Cloud object storage imposes a per-request overhead on every read operation regardless of the object’s size. Reading 1,000 small 1MB Parquet files requires 1,000 separate object storage API calls, each with its own authentication, DNS lookup, TCP connection, and TLS handshake overhead. Reading 10 files of 100MB each for the equivalent 1GB total data requires only 10 API calls. The 1,000-file scenario is dramatically slower than the 10-file scenario even when the total data volume is identical.

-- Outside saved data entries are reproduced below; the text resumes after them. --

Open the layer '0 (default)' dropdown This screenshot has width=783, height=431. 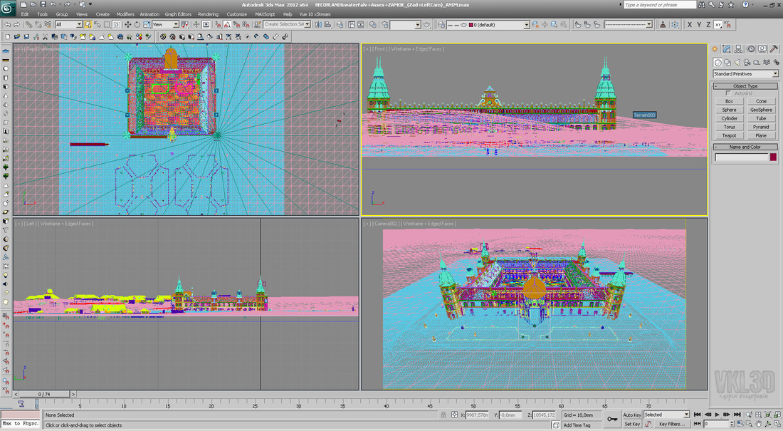pos(527,25)
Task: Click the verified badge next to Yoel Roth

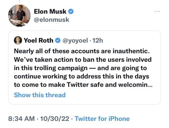Action: 58,41
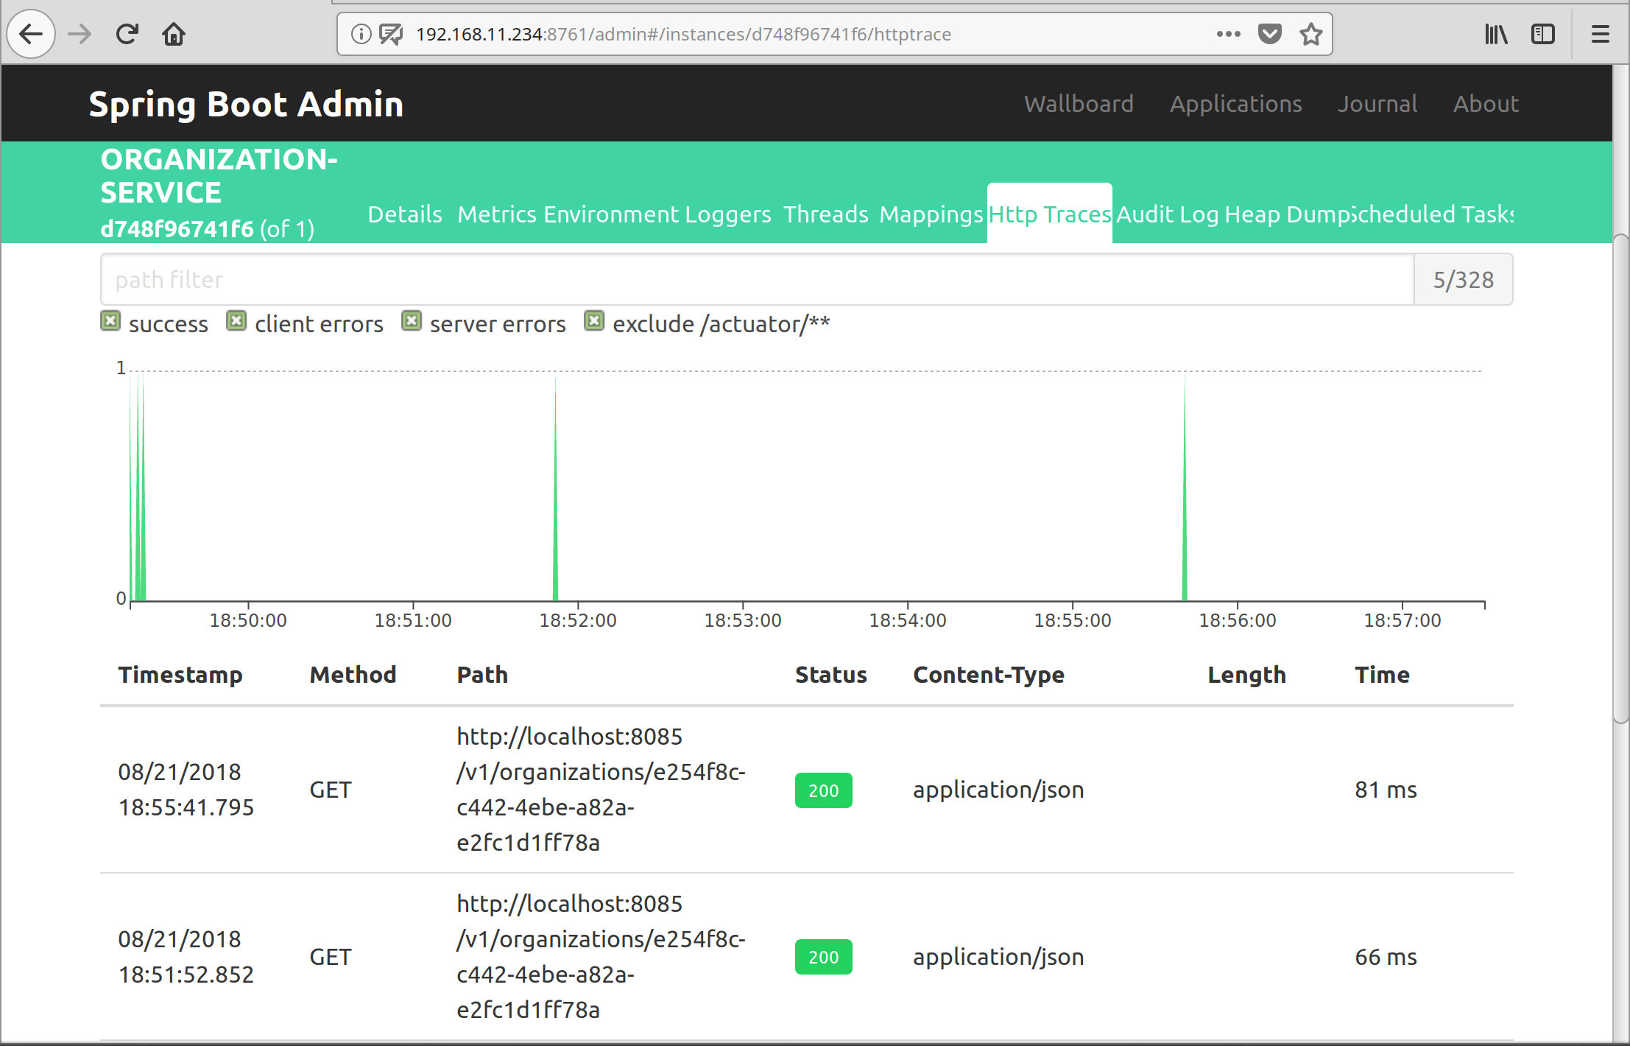This screenshot has width=1630, height=1046.
Task: Open the Firefox hamburger menu
Action: [1601, 34]
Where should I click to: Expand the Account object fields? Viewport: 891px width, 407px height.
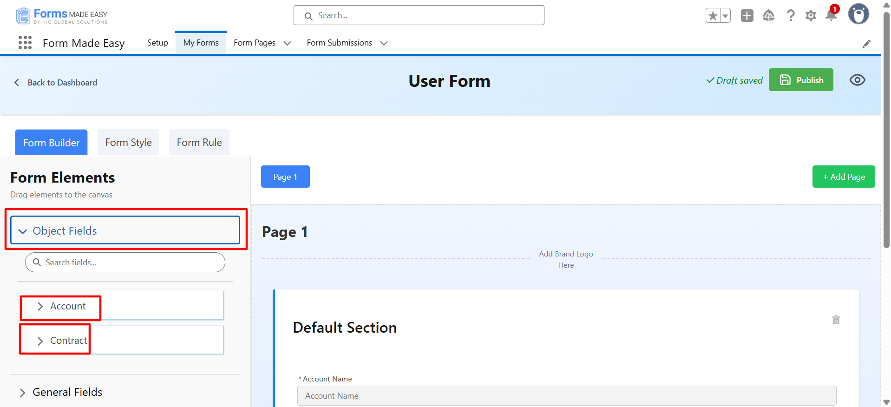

Streaming ingestion pipelines naturally produce small files. Apache Flink writing Kafka events to an Iceberg table commits a new snapshot every 5 minutes, producing a batch of small Parquet files per commit interval. A table receiving events from 20 Flink jobs simultaneously accumulates 20 small files per commit interval, amounting to 5,760 small files per day. After weeks of streaming ingestion without compaction, a table might contain hundreds of thousands of files, each a few megabytes in size. Query performance against such a table degrades dramatically: a full table scan requires hundreds of thousands of API calls, and even filtered queries that use partition pruning still hit thousands of small files within each partition.

Compaction is the maintenance operation that resolves this small file accumulation. A compaction job reads groups of small Parquet files belonging to the same table, merges their records into new, optimally sized Parquet files (typically 128MB to 1GB depending on the use case), and commits the new file set as a new Iceberg snapshot. The original small files are removed from the active snapshot (though retained for historical snapshots until they expire). After compaction, the table’s file count is dramatically reduced and query performance is restored.

Iceberg Compaction API

Apache Iceberg provides the rewrite_data_files stored procedure for compaction, available through Spark SQL and other engines. The procedure reads all data files in the target table (or a specified subset filtered by partition), rewrites them as new optimally sized files, and commits the result as a new snapshot in a single atomic operation. If the compaction job fails partway through, the partially written new files are simply abandoned and the original files remain active in the snapshot, providing crash safety.

The rewrite_data_files procedure accepts configuration for target file size, minimum and maximum file sizes to include in the rewrite, and the rewrite strategy (binpack for simple size optimization, sort for sort-order-preserving rewrites, or z-order for multi-dimensional clustering). Binpack compaction is the most common choice for addressing the small file problem without sorting overhead.

Spark’s rewrite_data_files can process a table in parallel across multiple Spark executors, compacting different partitions simultaneously. For tables with many partitions, this parallel compaction completes significantly faster than serial partition-by-partition compaction.

Scheduling Compaction

Compaction should run on a regular schedule for tables receiving continuous streaming writes. The appropriate compaction frequency depends on the write rate and the acceptable query performance degradation between compaction runs.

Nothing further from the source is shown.